Health & Fitness: Many of us do our regular cardio exercises or push weights and the results are coming, but not fast enough. So, what are we doing wrong asks Lucas Kohlberg.
Basically, losing or maintaining bodyweight when working out comes down to your intake of calories (Kcal). If you consume more Kcal than your body burns, you will gain bodyweight. If you consume fewer Kcal than your body burns, you will lose bodyweight.
There are diets that tell you what to eat and what not to eat, but what is really important is to understand the facts about the three macro-nutrients. First, the carbohydrates, the energy for your mind and body. Examples are pasta, rice, potatoes, bread, fruits. Second, proteins; your building blocks – such as chicken, meat, fish, milk and eggs. Third: fats, also a source of energy (olive oil, butter, nuts and avocados, for example). You need all three macro nutrients to function properly, but the key question is how much of each and when to eat them.
Simpler than it sounds: Depending on your goals, you can estimate how much of each you will need. It might sound a bit complicated at first, but stay with me. Find out your basal metabolic rate (Bmr) – there are many good metabolic rate calculators that will tell you how much you burn every day. Let’s take myself as an example: I am 35 years old, weigh 90 kilos and do five 60-minute training sessions every week. Remember, the more active you are, the more Kcal you burn. If I do a test, my metabolic-rate result is around 2400 Kcal. If I want to increase my bodyweight I should eat 250-400 Kcal more each day. If I want to lose bodyweight I should eat around 250 to 500 fewer Kcal each day. If I want to maintain my weight, I need to eat around 2400 Kcal per day.

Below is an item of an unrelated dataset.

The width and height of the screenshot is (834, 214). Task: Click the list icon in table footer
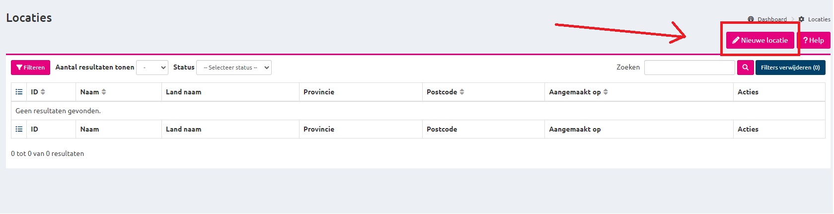[19, 129]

My current aim is to lose five kilos, so I need to learn what my type of food contains in term of Kcal. Take two to three weeks to learn about food and Kcal, then you can always do a rough estimation. Keep your meals balanced and varied, and you can’t go wrong.

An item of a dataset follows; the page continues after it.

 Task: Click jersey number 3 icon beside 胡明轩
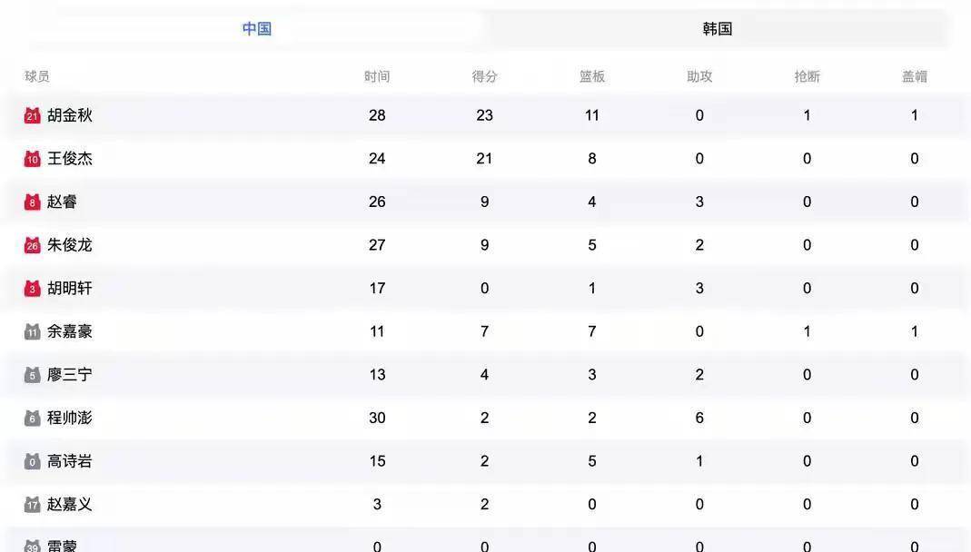30,288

The right balance: If you like your carbohydrates (which most of us do) take 60 per cent of your total Kcal per day, add 25 per cent from protein and 15 per cent from fat or choose from 40 per cent carbs, 40 per cent protein and 20 per cent fat. You can play around with the carbs and protein but try not to eat more than 30 per cent fat. If you want to lose weight make sure you get carbohydrates that give you long term energy like oats, rice, pasta, couscous, high-bran cereals and wholegrain bread. For optimum health, select a wide variety of vegetables and fruits. This helps to ensure an adequate intake of vitamins and minerals.
Another important thing is also to take in the carbohydrates earlier in the day (breakfast, lunch) when you need energy and focus more on protein with salad and vegetables in the evening when you need less energy.

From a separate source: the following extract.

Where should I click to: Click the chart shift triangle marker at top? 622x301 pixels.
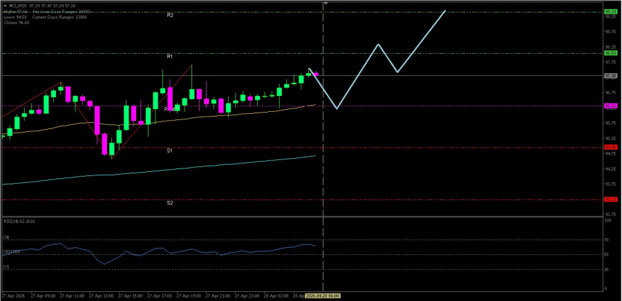point(326,4)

What about alcohol: One bottle of wine is around 750 Kcal, a litre of beer is around 350 Kcal. If you really want to lose weight, sorry, but you should not drink more than a couple of glasses per week. Your Kcal should come from regular food to give you the necessary energy and building blocks.
1. Nutrition is as important as your workout to get in shape and maintain your health. Pay equal attention to both.
2. The main thing is to eat what you like, but to keep it balanced and depending on your goals, keep the portions more or less right. If you eat lean you can eat much more each day without exceeding your daily Kcal level.
3. You need all three macro-nutrients, but have a good breakfast and lunch with a higher proportion of carbs, but reverse in the second part of the day.